- [Textauszug]
* * * * * * *
Was wir damit meinen, wollen wir in den folgenden Ausführungen auch selbst verstehen lernen. Zunächst widmen wir uns daher den Verschlingungen zwischen der Arbeit und unserem Wirklichkeitsraum, um uns näher anzuschauen, wie wir Arbeit begreifen und wie die Fokussierung auf Arbeit unseren Lebensraum einschränkt. Auf diesen Erörterungen aufbauend wollen wir dann abschließend abwägen, ob wir uns von einer Bochumer Gruppe verabschieden, die die Arbeit in das Zentrum ihres Schaffens gestellt hat.


Arbeit als Dasein

Wir gehen also davon aus, daß die Arbeit und ihre Moral bestimmend für jenen westlichen Realitätsausschnitt sind, in dem wir programmiert wurden und dem wir anhaften wie das Küken der Gans. Um unsere Prägung auf die Arbeit ein wenig zu lockern, wollen wir in diesem Abschnitt im Schnelldurchlauf bis zu den Geburtswehen der Modernisierung spulen. Von dort springen wir wieder zurück in die Jetztzeit, um uns unsere eigene Situation am Ende dieses Modernisierungsprozesses zu vergegenwärtigen. Konrad Paul Liessmann, auf den wir uns im folgenden beziehen, zeichnet in einem außerordentlich empfehlenswerten Essay die Facetten der – wie er es nennt – anthropologischen Fundierung des Arbeitsbegriffs nach, mit der die Arbeit im Verlaufe der Moderne in die Natur des Menschen eingeschrieben wurde. [3] Konrad Paul Liessmann (2000): Im Schweiße Deines Angesichts. Zum Begriff der Arbeit in den anthropologischen Konzepten der Moderne, in: Beck, U. (Hrsg.) Die Zukunft von Arbeit und Demokratie, Frankfurt am Main: Suhrkamp. Liessmann gibt Max Weber recht, der die Einführung und Ausweitung der protestantisch-calvinistischen Ethik im 17. und 18. Jahrhundert als Initialzündung und Treibstoff für den Motor des Kapitalismus bezeichnete. Diese Ethik besagt, daß Arbeit ein Werk im Dienste Gottes sei und die Erträge der Arbeit eine himmlische Anerkennung darstellten. Wir bitten an dieser Stelle kurz inne zu halten, um sich so klar wie möglich zu machen, was dies bedeutet. Die Arbeit und ihre Erträge werden durch dieses schlichte religiöse Dogma zum Mittelpunkt und Ursprung der menschlichen Bestimmung erklärt. Sowohl die kapitalistische Profitmaximierung wie auch die Arbeitsgesellschaft haben ihren Ursprung nach Max Weber in dieser Ethik: Die Erträge dürfen nicht aufgebraucht werden, sondern müssen als Sinnbild göttlicher Wertschätzung akkumuliert und investiert werden. Und die Arbeit selbst wird als notwendige Voraussetzung für die himmlische Anerkennung zum Gottesdienst und damit zum selbstverständlichen moralischen Imperativ.
* * * * * * *
- [Datenauszug]
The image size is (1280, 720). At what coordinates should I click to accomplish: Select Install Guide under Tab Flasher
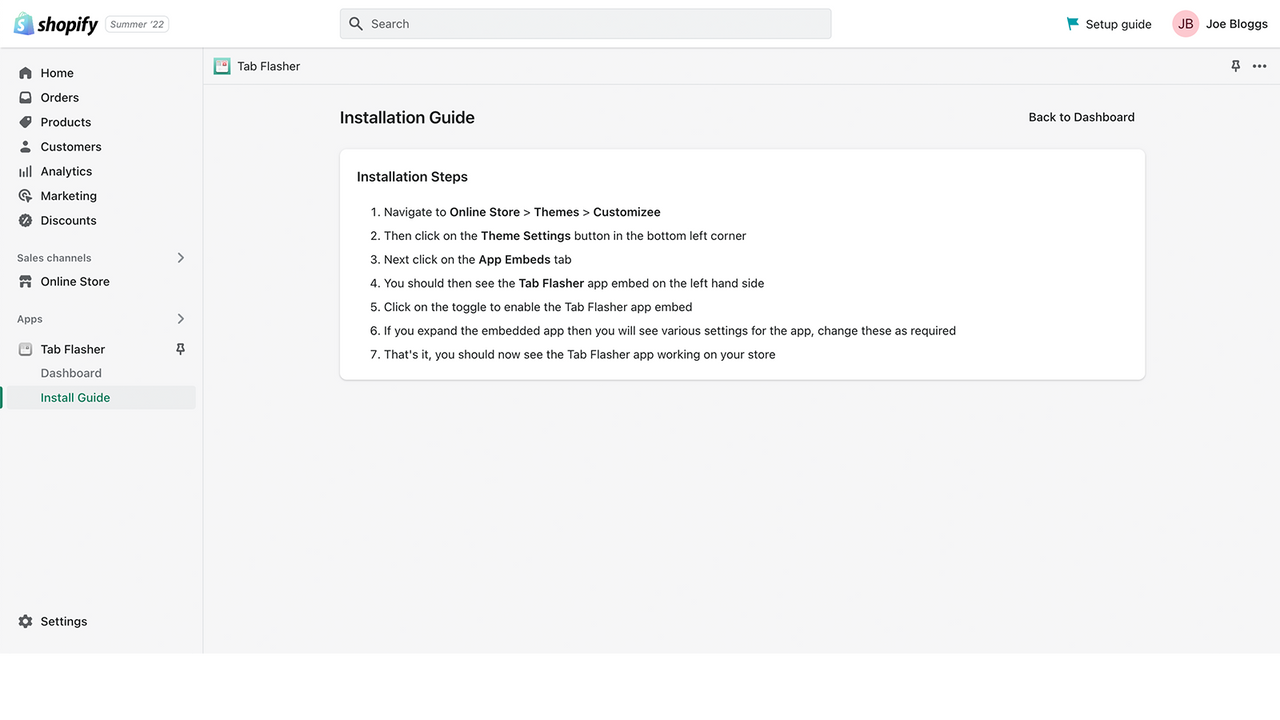tap(75, 397)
* * * * * * *
- [Aufgabe 1]
Gib aus dem Textauszug über Arbeit den Teil wörtlich wieder, der mit "Was wir damit" beginnt und bis einschließlich "Schaffens gestellt hat." weitergeht.
- [Aufgabe 2]
Nenne alle Personen, die im Textauszug über Arbeit mit Nachnamen genannt werden.
Die Daten braucht man dafür nicht.

- [Lösung 1]
Was wir damit meinen, wollen wir in den folgenden Ausführungen auch selbst verstehen lernen. Zunächst widmen wir uns daher den Verschlingungen zwischen der Arbeit und unserem Wirklichkeitsraum, um uns näher anzuschauen, wie wir Arbeit begreifen und wie die Fokussierung auf Arbeit unseren Lebensraum einschränkt. Auf diesen Erörterungen aufbauend wollen wir dann abschließend abwägen, ob wir uns von einer Bochumer Gruppe verabschieden, die die Arbeit in das Zentrum ihres Schaffens gestellt hat.

- [Lösung 2]
Konrad Paul Liessmann, Max Weber, U. Beck